(Page and screen pointing data)

:::

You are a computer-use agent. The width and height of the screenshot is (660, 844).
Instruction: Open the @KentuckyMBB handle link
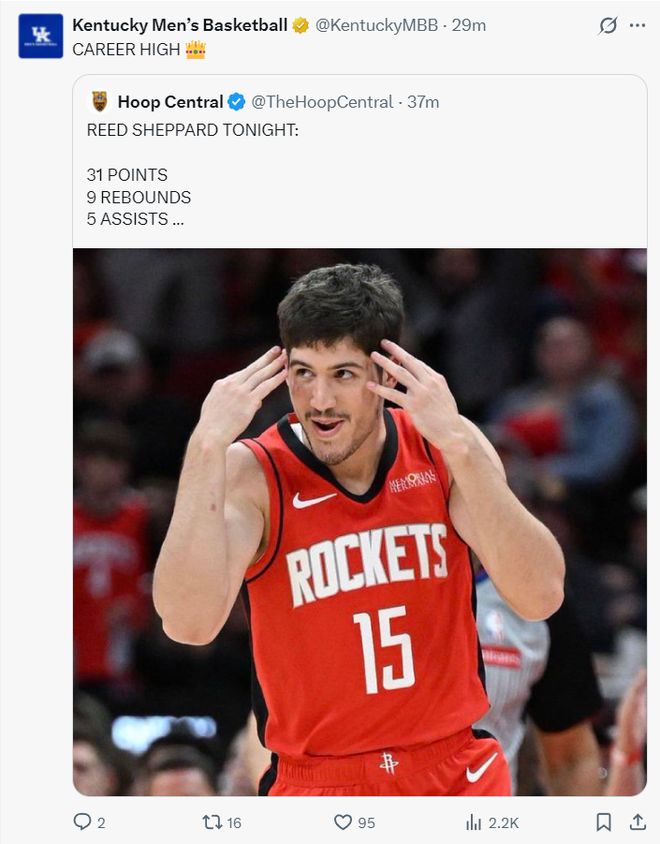pyautogui.click(x=376, y=26)
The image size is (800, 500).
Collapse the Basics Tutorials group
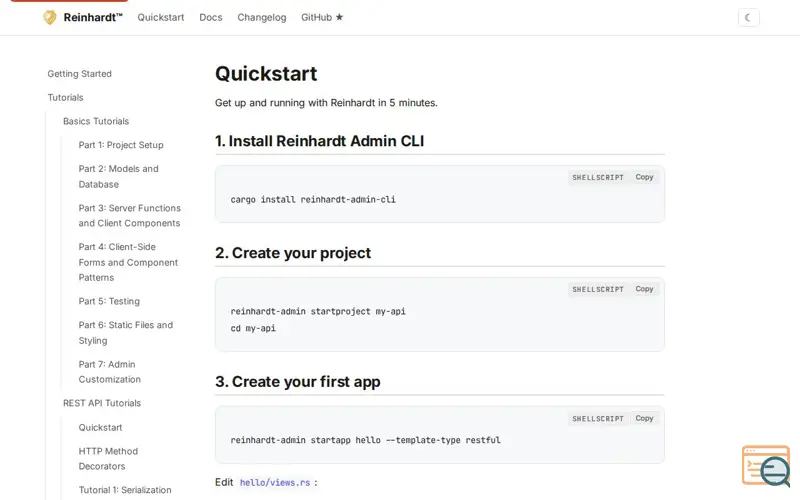(96, 121)
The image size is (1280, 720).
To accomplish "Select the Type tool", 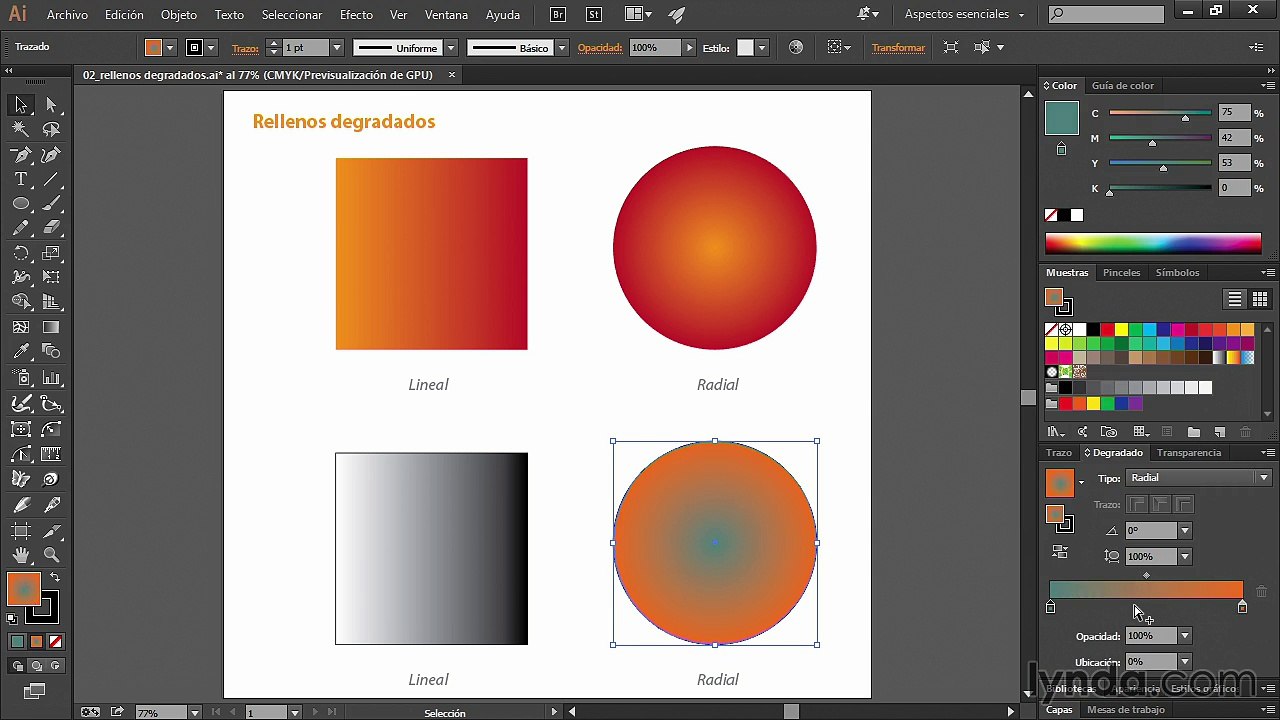I will [20, 179].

:::

Objective » Report every line of the records that contains the string "size", matching case exactly.

Answer to the exercise »
The image size is (800, 500).
The image size is (1280, 720).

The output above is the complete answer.